■ What to produce ■
Please answer these questions from the remembrance of Chris Stevens:
1. Which teacher urged the writer to know whose story is being told?
2. Whose conspiracy theory about selling weapons to Syria was debunked?
3. How many students did the public school have in total?

■ Extract ■
═══

Benghazi: Remembering Chris Stevens

My favorite composition teacher in college exhorted us to know and always remember whose story you are telling, and then to get out of the way.

One of the many reasons I backed away from talking about Chris was exactly that: I don’t know if the story is mine or his when you write a remembrance. Now that the benghazi! Benghazi! BENGHAZI!!1! freakout has concluded (again) without any evidence of malfeasance on the part of the US Government (again), and Sen. Rand Paul’s conspiracy theory that Chris and the CIA were selling weapons to Syria has been debunked (again), I feel that we need to remember the person and not the tragedy.

When writing and laughing about Wingnuttia’s Freakout over benghazi! Benghazi! BENGHAZI!!1!, I’ve sometimes mentioned that I knew the late ambassador Chris Stevens. We went to high school together and travelled in the same circles. His probable best friend, Austin Tichenor, was one of my amigos (Hi Austin!) and so often we ended up at the same place at the same time. And at a public school that had less than 500 students total, the same place and time happened often. I guess it would be fair to say we were tertiary friends, we had some classes together (mostly music) and I remember that we played tennis at least once.

═══

Material for finding displayed items

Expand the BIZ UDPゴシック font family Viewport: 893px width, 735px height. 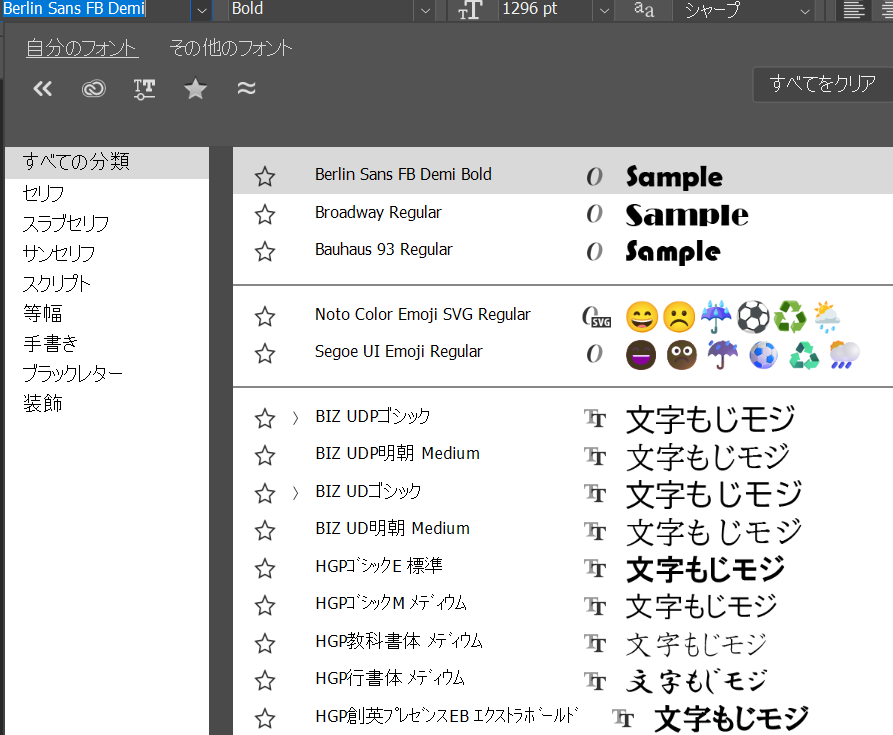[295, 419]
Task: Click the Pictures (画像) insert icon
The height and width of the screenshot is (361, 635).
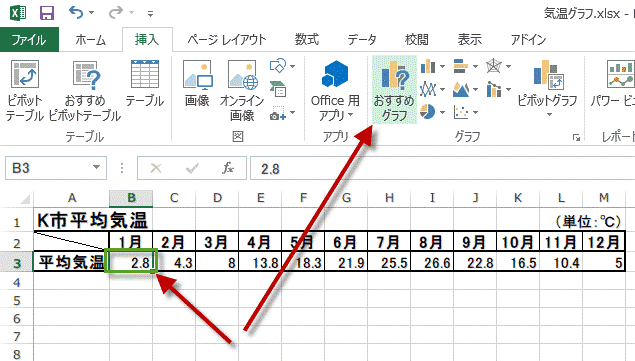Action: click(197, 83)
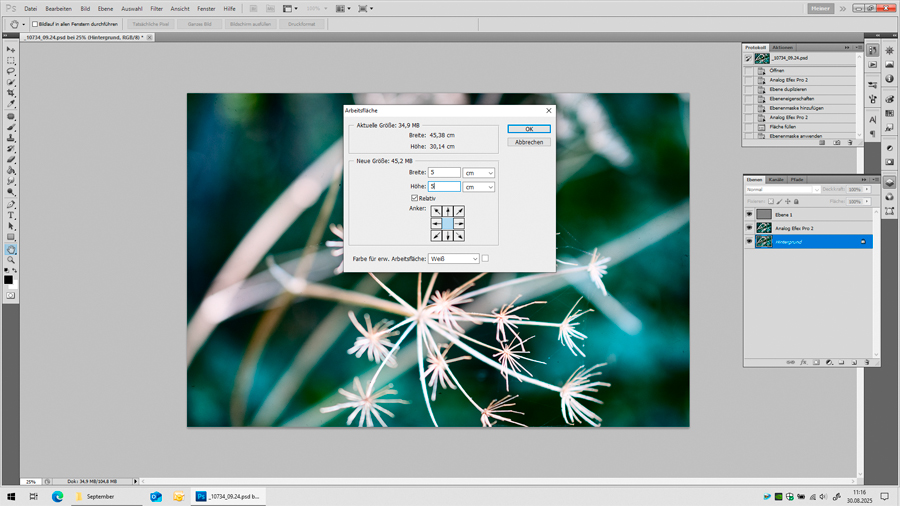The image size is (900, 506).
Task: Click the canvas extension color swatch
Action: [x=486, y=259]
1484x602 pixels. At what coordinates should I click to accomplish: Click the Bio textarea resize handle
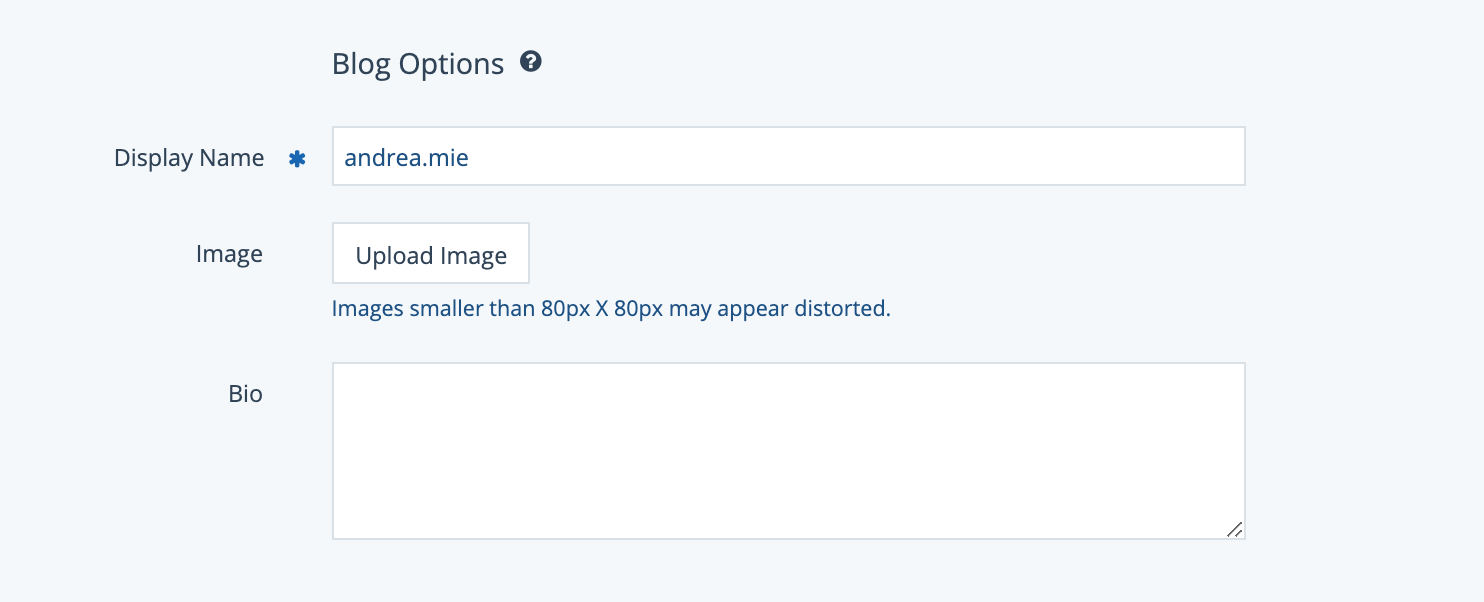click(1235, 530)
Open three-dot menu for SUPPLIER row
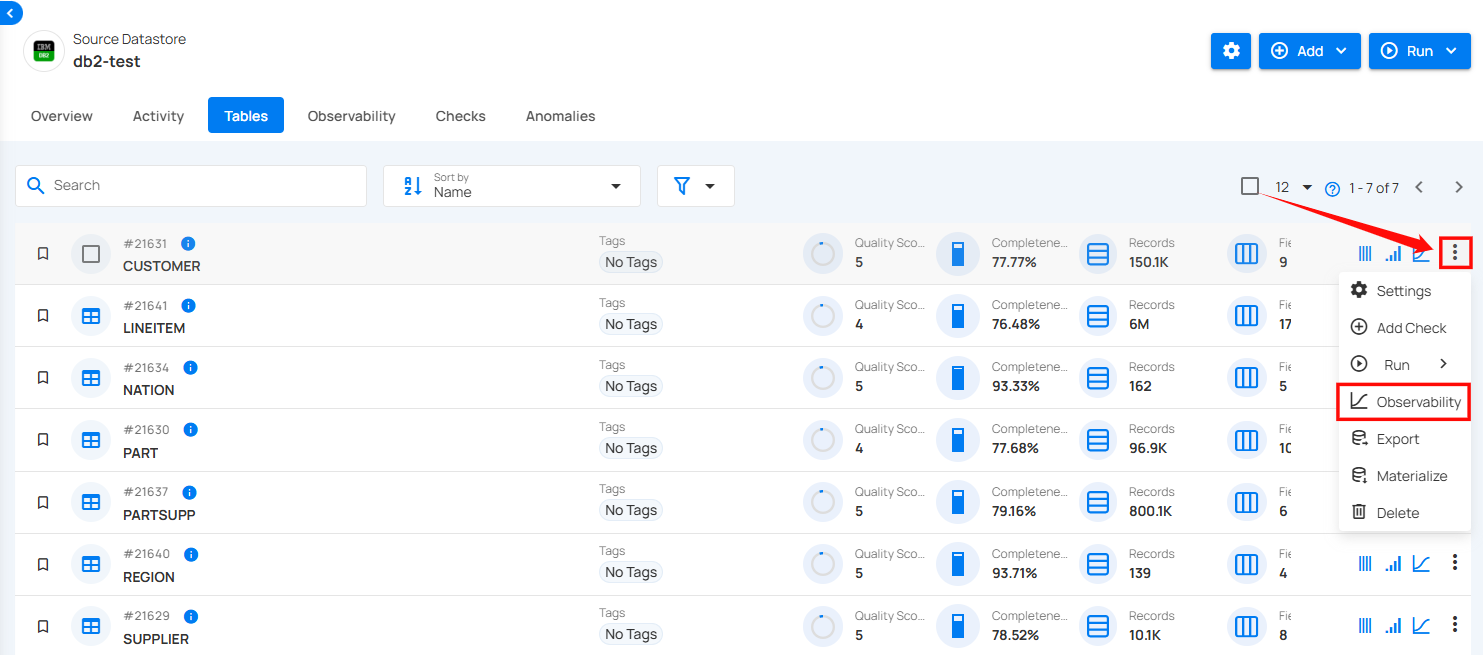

═══

■ In response ■
1. The writer's favorite composition teacher in college.
2. Sen. Rand Paul's.
3. Fewer than 500.